IME, linear lookups have more often been a bigger problem than traditional parsing tasks, like reading off tokens or decoding numbers.

matching strings (such as for command-names) has sometimes been an issue, but shares a common solution with that of the linear lookup problem: hashing.

say, for example:

read in token (or read in line and split into tokens);

use a hash-based lookup, mapping the token to a command-ID number or similar;

"switch()".

a bigger problem with text formats is more often not actually the parsing, but rather reading them in from disk.

basically, for reading lots of small files, the OS's filesystem is often your enemy.

potentially better is, when possible, to bundle them into an archive, such as a ZIP, then fetch the files from this.

if implemented well, reading the contents from a ZIP archive can actually outperform reading them via normal file-IO (both due to bundling, and also reducing total disk IO via storing the data in a deflated form).

a downside though is that there are planty of braindamaged and stupid ways to handle this as well.

(if not implemented stupidly, it is possible to get good random access speeds to a ZIP archive with 100k+ files, but if implemented stupidly, so help you...).
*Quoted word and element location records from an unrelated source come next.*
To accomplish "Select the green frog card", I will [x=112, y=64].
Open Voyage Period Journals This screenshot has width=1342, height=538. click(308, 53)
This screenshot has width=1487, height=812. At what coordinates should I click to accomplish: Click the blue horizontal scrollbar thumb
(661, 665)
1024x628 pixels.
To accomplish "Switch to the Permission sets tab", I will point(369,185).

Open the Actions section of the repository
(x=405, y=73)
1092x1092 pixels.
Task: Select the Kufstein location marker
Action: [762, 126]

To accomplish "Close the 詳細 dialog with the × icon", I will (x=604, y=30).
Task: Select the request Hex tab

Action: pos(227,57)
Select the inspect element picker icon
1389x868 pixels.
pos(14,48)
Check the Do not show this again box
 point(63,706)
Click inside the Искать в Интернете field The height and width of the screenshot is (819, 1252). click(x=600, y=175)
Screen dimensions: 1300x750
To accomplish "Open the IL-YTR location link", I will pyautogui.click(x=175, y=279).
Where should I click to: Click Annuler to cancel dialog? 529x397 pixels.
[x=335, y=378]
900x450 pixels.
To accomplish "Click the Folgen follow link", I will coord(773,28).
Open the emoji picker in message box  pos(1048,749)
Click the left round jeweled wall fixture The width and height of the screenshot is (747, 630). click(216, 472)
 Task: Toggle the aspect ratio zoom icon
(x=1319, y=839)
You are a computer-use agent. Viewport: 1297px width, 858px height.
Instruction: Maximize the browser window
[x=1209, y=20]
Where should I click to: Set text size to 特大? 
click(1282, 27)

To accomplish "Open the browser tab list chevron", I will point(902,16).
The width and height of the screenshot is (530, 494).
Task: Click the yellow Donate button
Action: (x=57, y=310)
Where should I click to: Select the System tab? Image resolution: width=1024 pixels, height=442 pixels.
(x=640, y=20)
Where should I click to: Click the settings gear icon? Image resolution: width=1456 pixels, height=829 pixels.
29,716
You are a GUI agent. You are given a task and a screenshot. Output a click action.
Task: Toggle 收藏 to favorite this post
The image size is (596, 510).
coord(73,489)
granted, due to the way ZIP is designed, the above may still require the initial up-front cost of reading-in the central directory and transforming it into a more efficient directory tree structure (for example, large flat lists of directory-entry nodes, internally linked into a heirarchical tree structure, such as to allow the directory tree to be more efficiently "descended into", like in the OS filesystem).

during development, a disadvantage of ZIP though is that it can't be readily accessed by the OS or by "normal" apps (such as graphics editors, ...), so is more something for "final deployment". often these will be given a special extension (such as "pk" or "pk3" or similar) to reduce the likelihood of a naive user extracting them.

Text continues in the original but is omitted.